Serverless data migration from TiDB Cloud to REDSHIFT

Serverless data migration
  • S3 bucket preparation
  1. In the lambda source code the dumpling binary is downloaded to export data from TiDB Cloud. Keeping the dumpling binary in the S3 is to limit the source code size.
  2. To deploy the python lambda and layer, push them to S3 bucket firstly, from that it is deployed to lambda.
  3. Lastly, the data is exported to S3 from TiDB Cloud without disk planning and from S3 the data is imported into REDSHIFT.
$ aws s3api create-bucket --bucket tidbcloudredshift --create-bucket-configuration LocationConstraint=ap-northeast-1 --region ap-northeast-1
{
"Location": "http://tidbcloudredshift.s3.amazonaws.com/"
}

$ aws s3api put-object --bucket tidbcloudredshift --key data/
{
"ETag": "\"d41d8cd98f00b204e9800998ecf8427e\""
}

$ aws s3api put-object --bucket tidbcloudredshift --key source_code/
{
"ETag": "\"d41d8cd98f00b204e9800998ecf8427e\""
}
$ aws s3api put-object --bucket tidbcloudredshift --key lib/
{
"ETag": "\"d41d8cd98f00b204e9800998ecf8427e\""
}
  • Download and push TiDB tools(Dumpling binary) to S3
$ wget https://download.pingcap.org/tidb-toolkit-v5.4.0-linux-amd64.tar.gz
$ tar xvf tidb-toolkit-v5.4.0-linux-amd64.tar.gz
tidb-toolkit-v5.4.0-linux-amd64/
tidb-toolkit-v5.4.0-linux-amd64/bin/
tidb-toolkit-v5.4.0-linux-amd64/bin/br
tidb-toolkit-v5.4.0-linux-amd64/bin/tidb-lightning
tidb-toolkit-v5.4.0-linux-amd64/bin/mydumper
tidb-toolkit-v5.4.0-linux-amd64/bin/sync_diff_inspector
tidb-toolkit-v5.4.0-linux-amd64/bin/pd-tso-bench
tidb-toolkit-v5.4.0-linux-amd64/bin/tidb-lightning-ctl
tidb-toolkit-v5.4.0-linux-amd64/bin/dumpling
$ aws s3 sync ./tidb-toolkit-v5.4.0-linux-amd64 s3://tidbcloudredshift/lib/
  • Create policy for S3 access
$ more policy4redshift.json 
{
"Version": "2012-10-17",
"Statement": [
{
"Effect": "Allow",
"Action": [
"s3:GetObject",
"s3:PutObject",
"s3:GetObjectVersion"

Do this: In the TiDB Cloud migration text, why is the dumpling binary kept in S3? The listing that comes next has no connection to the TiDB Cloud migration text.

Data block:
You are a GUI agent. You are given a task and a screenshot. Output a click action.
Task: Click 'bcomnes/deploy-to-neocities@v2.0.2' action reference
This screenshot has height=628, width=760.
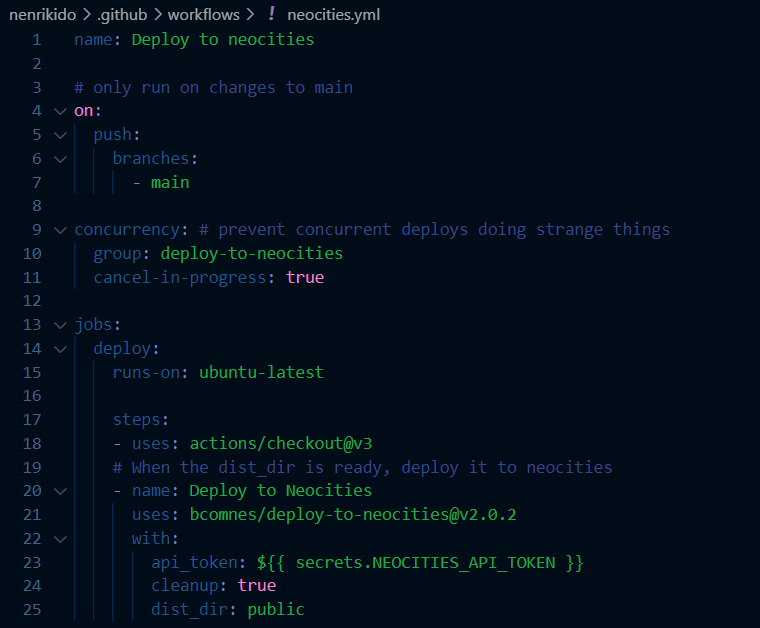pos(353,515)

Problem solution: To limit the size of the Lambda source code.